The performances are the film's only saving grace. Bipasha Basu channels real vulnerability in the early stretches, capturing Sanjana's fractured mental state before the script asks her to do the possessed-woman dance moves we've seen a thousand times before. Kabir (played with wooden competence) functions primarily as a plot device rather than a character, and the supporting cast exists in a fog of mediocrity. Thakur's direction is technically competent but creatively timid—she relies on predictable camera work and tired horror tropes rather than tru
Storyline
So basically, this movie kicks off when a terrible storm hits Bangalore and a woman gets seriously injured when a tree branch crashes through her apartment. Her daughter Sanjana finds out about the accident and rushes back to town with her husband Kabir. What makes things weird is that Sanjana starts experiencing creepy visions and becomes convinced that her dead twin sister's spirit is haunting her, trying to get revenge or something.

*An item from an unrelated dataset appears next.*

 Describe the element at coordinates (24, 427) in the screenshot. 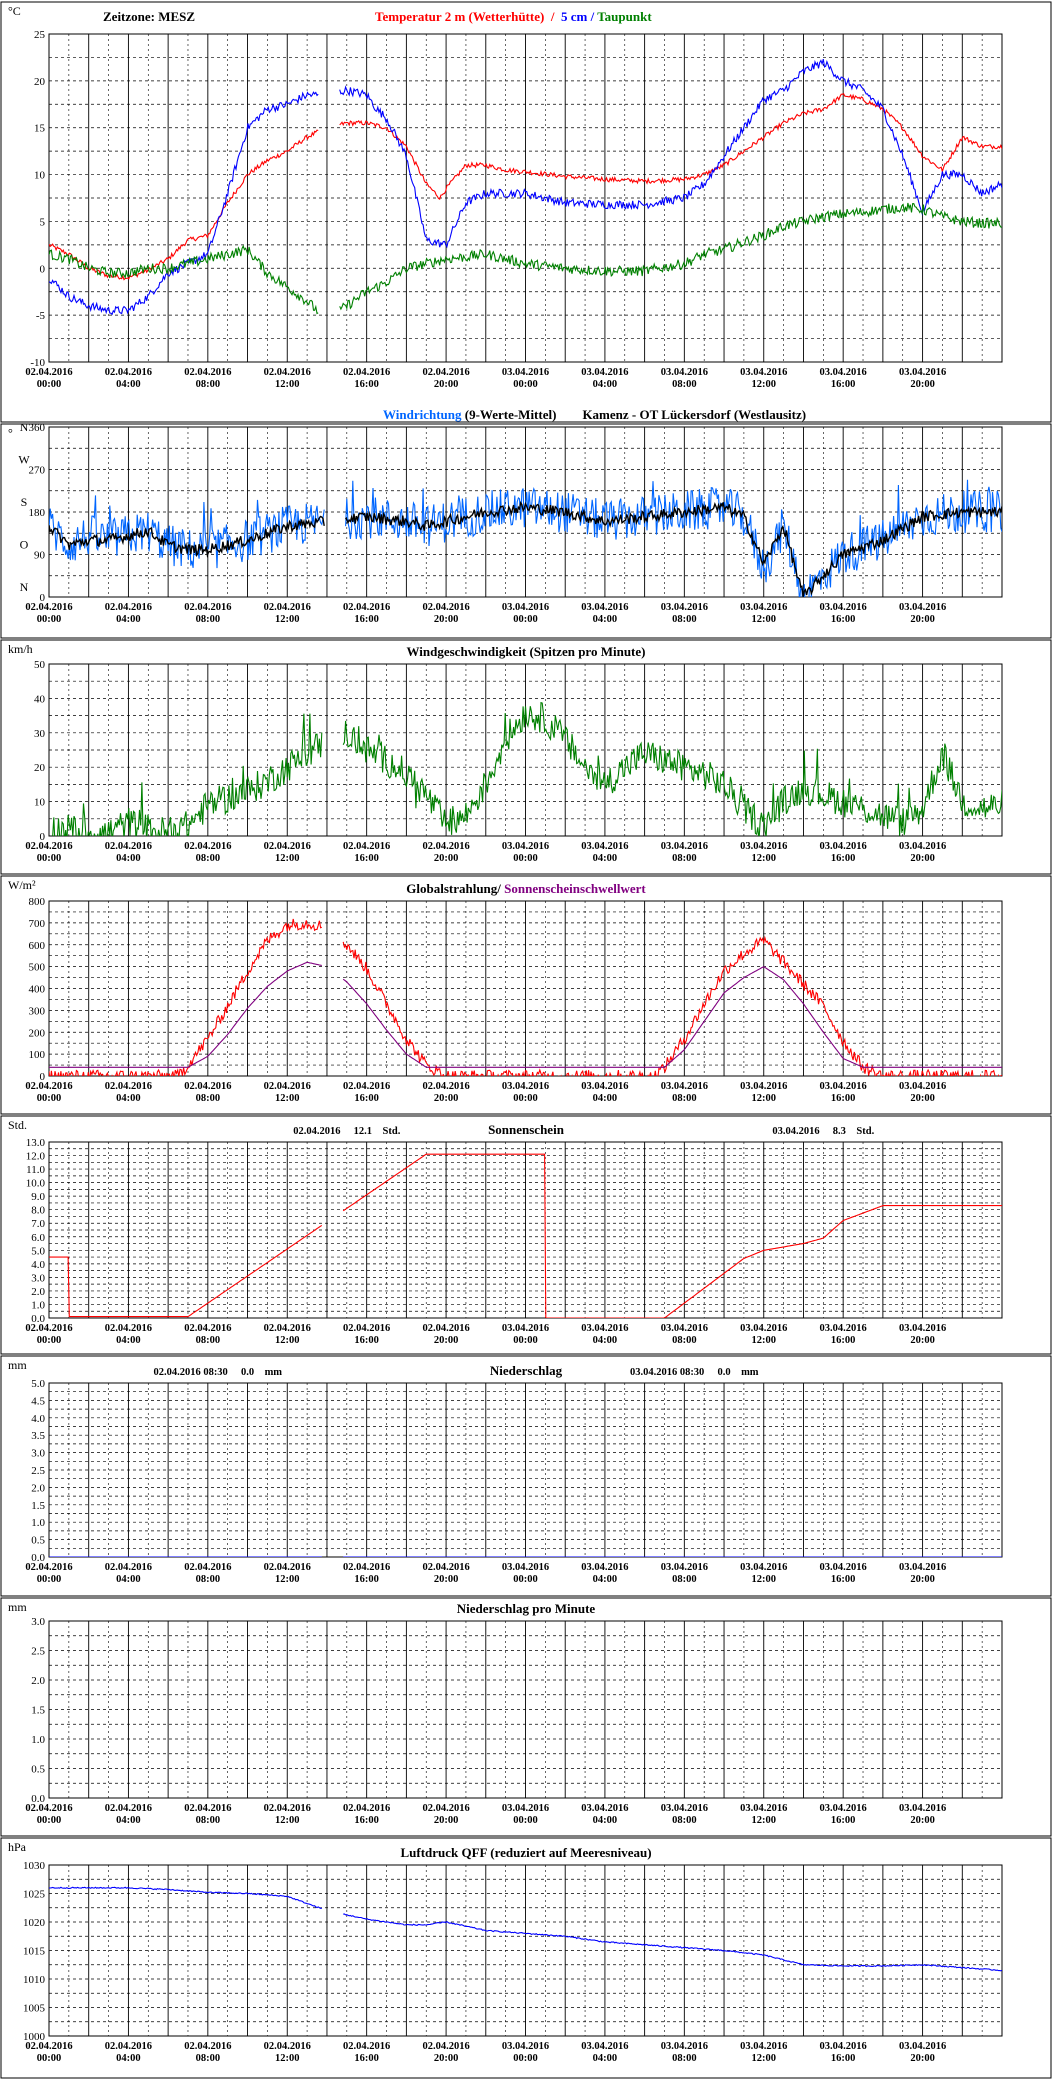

The backstory is pretty intense – Sanjana and her twin Anjana were literally conjoined at birth, but they had them surgically separated so Sanjana could be with Kabir, the guy she loved. Unfortunately, Anjana didn't survive the surgery, and Sanjana's been carrying guilt about it ever since. Her husband thinks she's just being paranoid and takes her to see his old professor who specializes in spiritual stuff, but the professor convinces Sanjana that she's just imagining things because of her guilt.
But then things take a genuinely creepy turn when Sanjana gets mysteriously locked in the outhouse one night and passes out. When she wakes up, something feels completely different about her – like she's been possessed or something. The way she acts around Kabir becomes totally obsessive and wrong, which freaks out the professor enough that he warns Kabir to watch out for her. It's honestly pretty unsettling to watch unfold!